Now let it go. Release. Exhale. Surrender. Lay down your weapons. There is time for rest for even warriors like you. Release until you are empty. Until you can feel the space inside you that has been so long filled by things that do not serve. 

Now breathe in again.

With intention this time. Breathe in a breath that feels like the beginning of something more than tears and running.

“No more running, no more hiding, no more hurting, no more crying. No more trouble, no more sighing. No more falling, no more striving. No more heartache, no more fighting. No more fears, only flying.”
~Lifehouse – Flight.

Because you don’t have to run anymore. Now you can stay. There is a space past flight and fight and freeze and we’ve cleared it for you. Wide open and protected on all sides.

Picture yourself here, in the clearing. We’ve linked arms around the permitter and filled it with all that comforts and fills and sustains you. The sun is warm and the air holds the promise of grace and healing.

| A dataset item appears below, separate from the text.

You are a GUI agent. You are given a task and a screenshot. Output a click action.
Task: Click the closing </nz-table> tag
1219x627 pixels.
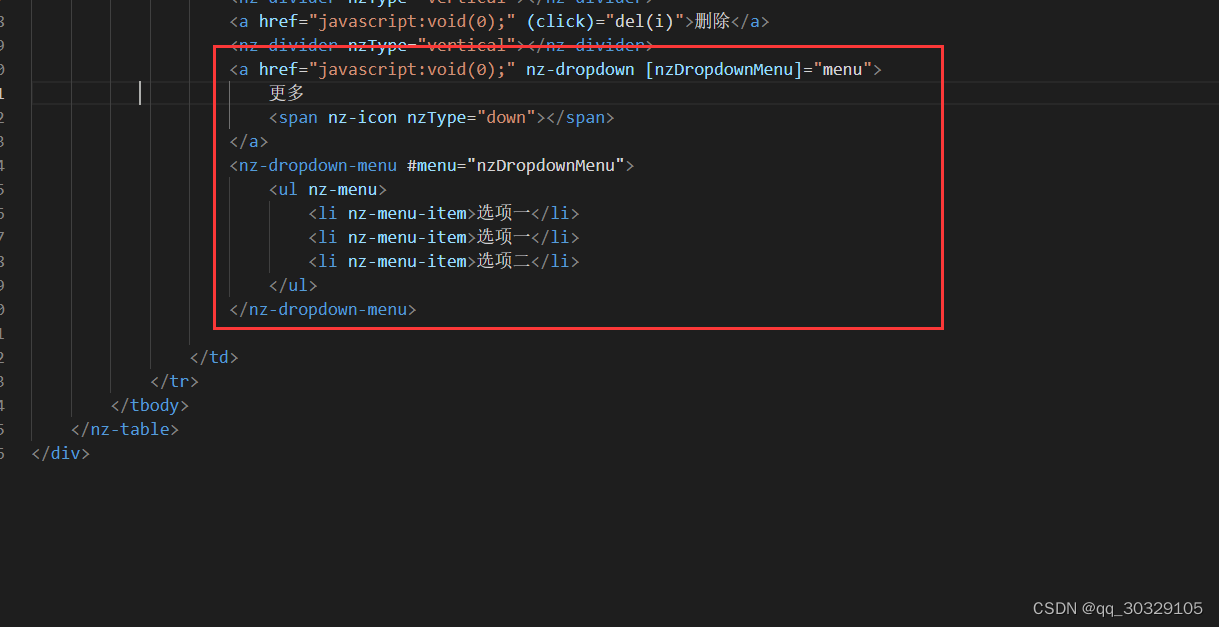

The light is golden and you are free.

From here you can rise. And dance. And you can fly.

And when you are ready, you can lay down. And you can be still. And you can rest.

Fully. Deeply. Here you can sleep the sleep that heals.

“When darkness comes upon you. And covers you with fear and shame. Be still and know that I’m with you. And I will say your name If terror falls upon your bed. And sleep no longer comes. Remember all the words I said. Be still, be still, and know.”
~Be Still – The Fray

When you wake the darkness will blanket you and the moon will shine down into the clearing. You will be by yourself but never alone.

Do you see the millions of tiny lights we are holding for you, to remind you of our presence. We are here. We have always been here. We always will be here.

Now call in the ghosts and call in the wolves and call in the lover you’ve always dreamed of. Call in your peace and your fire and your wisdom.

And light your own candle. Hold it high – and howl and love and carry yourself home.

“Look around you, into the darkness. Searching, longing deeply to be known. May you find a light. May you find a light. May you find a light to guide you home. May you find a light.”
~May You Find A Light – The Brilliance

xo.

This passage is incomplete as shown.